> _任务要求_:
**a.** 用两句话概括下方的JTC线程摘录。
**b.** 请根据下方的JTC线程摘录回答以下问题:
(i) 在Win32下,引用是通过什么来增加和减少的?
(ii) 在Unix下,用什么来保护引用?
(iii) run()的循环中,timer_每次调用sleep时传入的数值是多少?
**c.** 从JTC线程摘录的最后一行之后接着往下写。

> _原文摘录_:
════

在Java中,线程运行着一个可运行对象,该对象的概念在JTC C++ 中的对象即是JTCRunnable. 即一个线程运行的对象实体.线程本身是一个对象,线程中要运行的实体也是一个对象. JTCRunnable
=====================================================
主对象:
class Clock : public JTCRunnable
{
void run(); //当线程启动是调用
void start(); //启动线程
void stop(); //停止线程
};
=====================================================
其实JTCRunable很简单,只有一个虚方法,只有run才是我们要完全实现的方法.
class JTCRunnable : public virtual JTCRefCount
{
public:
virtual void run() = 0;
};
=====================================================
我们可以看到JTCRunable的继承类是个引用计数类.
class JTCRefCount
{
public:
long m_refcount;
在Win32下通过interlocked增加和减少引用.
在Unix下就需要一个Mutex来保护引用.
#ifndef WIN32
JTCMutex m_ref_mutex;
#endif
JTCRefCount()
: m_refcount(0)
{
}
virtual
~JTCRefCount()
{
}
};
=====================================================
线程将要运行的实体
run()
{
while(timer_)
try{
timer_ -> sleep(100);
}catch(const JTCInterruptedException&)
{}
}
=====================================================
函数实现线程运行的实体代码.需要一个线程的载体来运行他
start()
{
timer_ = new JTCThread(JTCRunnableHandle(this));
timer_ -> start(); //线程启动,
//具体JTCThread的函数start调用了:
posix-> pthread_create
windows -> _beginthreadex
来创建一个挂起的线程.run()函数与线程就扯上关系了.
}
=====================================================
停止线程后,将主对象中的线程句柄置为空
void stop()
{
timer_ = JTCThreadHandle();
}
=====================================================
主对象Clock调用:
Main()

════

> _数据部分_:
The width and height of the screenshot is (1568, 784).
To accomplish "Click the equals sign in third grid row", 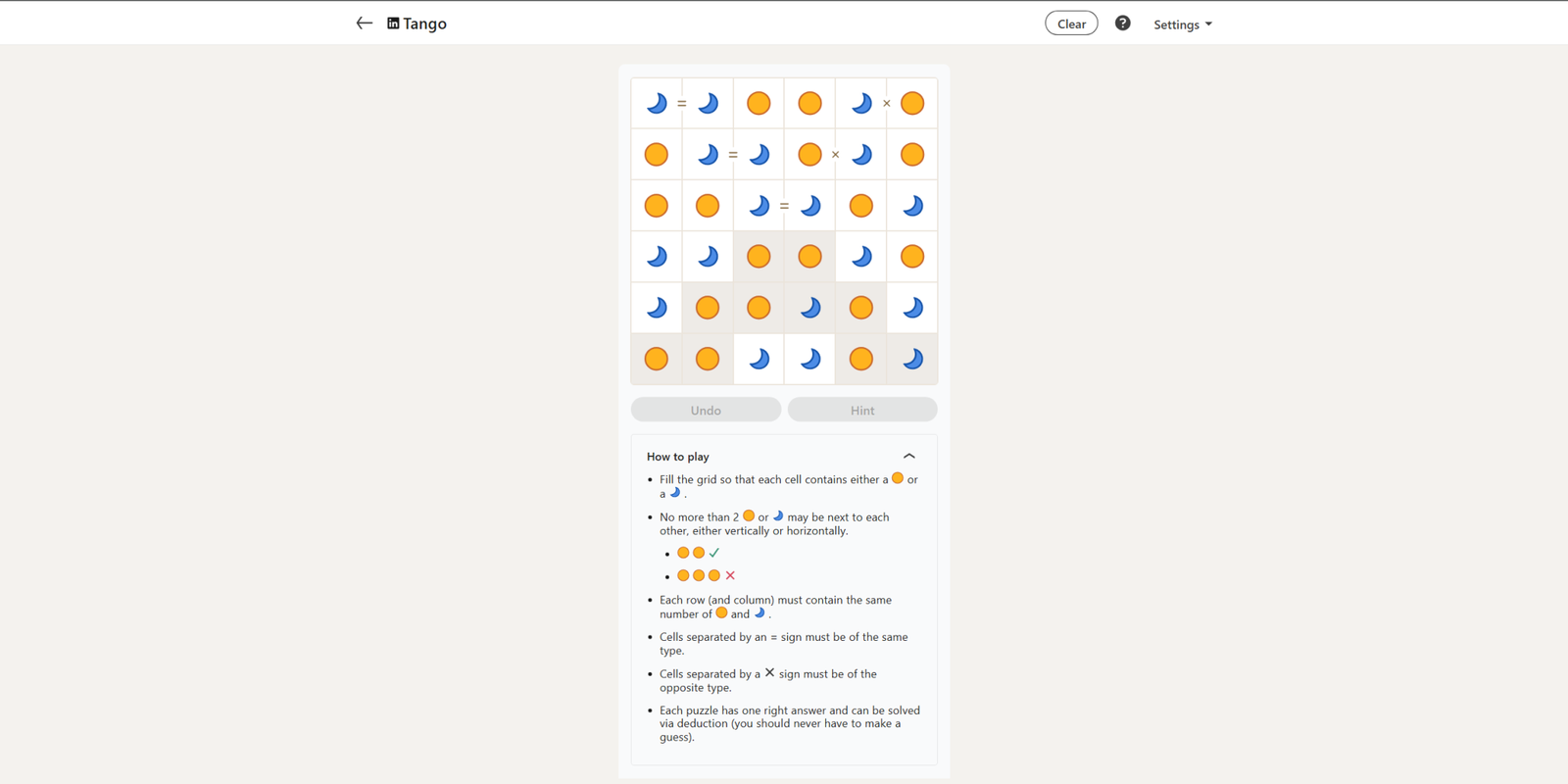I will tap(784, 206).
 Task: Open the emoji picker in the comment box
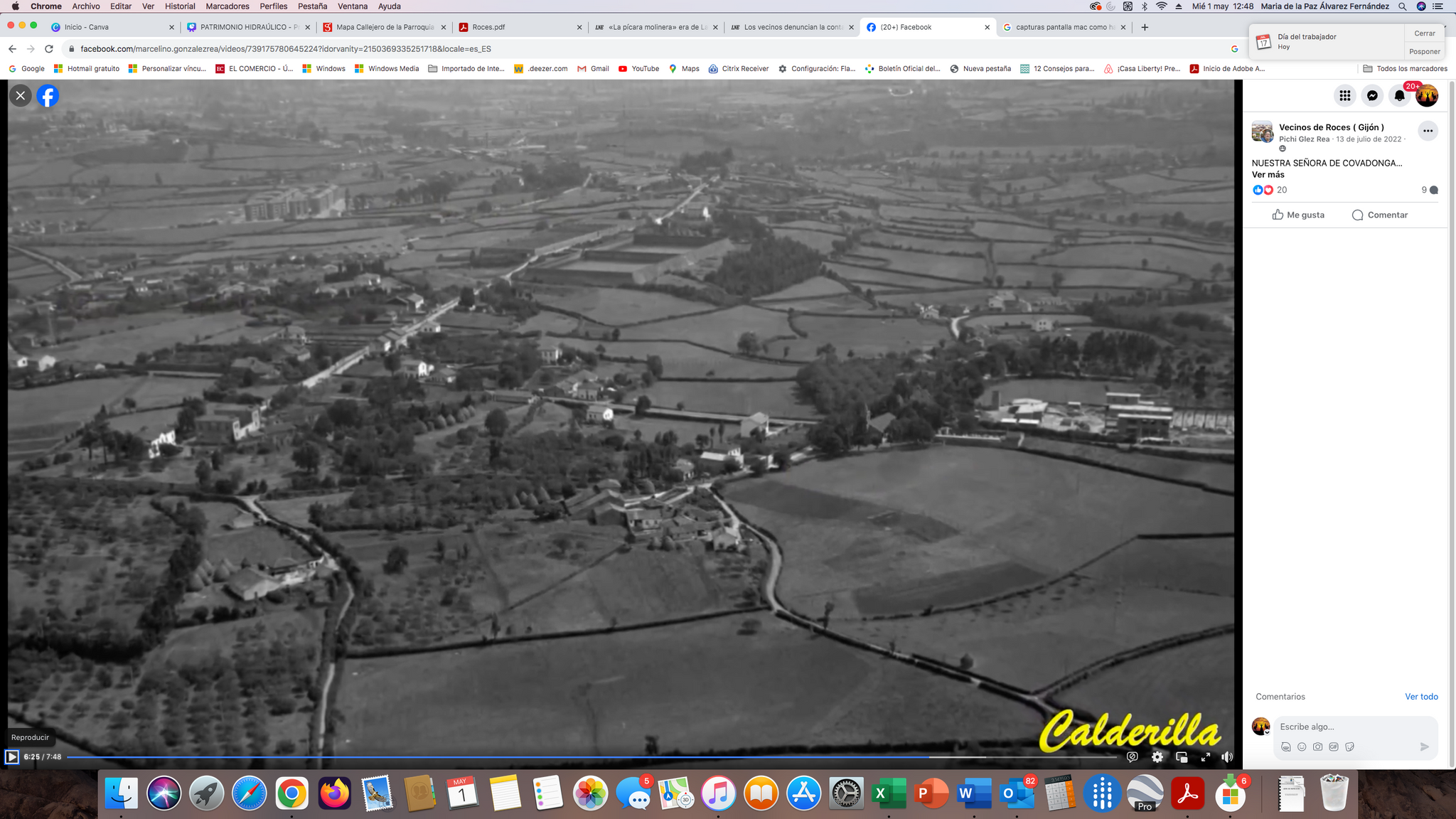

════

> _各题答案_:
**a.** 在JTC C++中,线程要运行的实体是继承自JTCRunnable的对象,该类只有一个需要完全实现的虚方法run(),并继承自引用计数类JTCRefCount。示例类Clock在start()中创建并启动JTCThread,底层在POSIX下调用pthread_create、在Windows下调用_beginthreadex,而stop()则把主对象中的线程句柄置为空。

**b.**
(i) 通过interlocked。
(ii) 用一个Mutex。
(iii) 100。

**c.**
{
try
{
JTCInitialize bootJTC(argc, argv);
JTCHandleT<Clock> c = new Clock();
c -> start();
JTCThread::sleep(1000*5);
c -> stop();
}
catch(const JTCException& e){
cerr << "JTCException: " << e.getMessage() << endl;
}
}
=====================================================
线程的构造函数,都是通过init成员函数初始化.
JTCThread::JTCThread(const char* name)
{ init(JTCThreadGroupHandle(0), JTCRunnableHandle(0), name); }
JTCThread::JTCThread(JTCRunnableHandle target, const char* name)
{ init(JTCThreadGroupHandle(0), target, name); }
JTCThread::JTCThread(JTCThreadGroupHandle& group, const char* name)
{ init(group, JTCRunnableHandle(0), name); }
JTCThread::JTCThread(JTCThreadGroupHandle& group,
JTCRunnableHandle target, const char* name)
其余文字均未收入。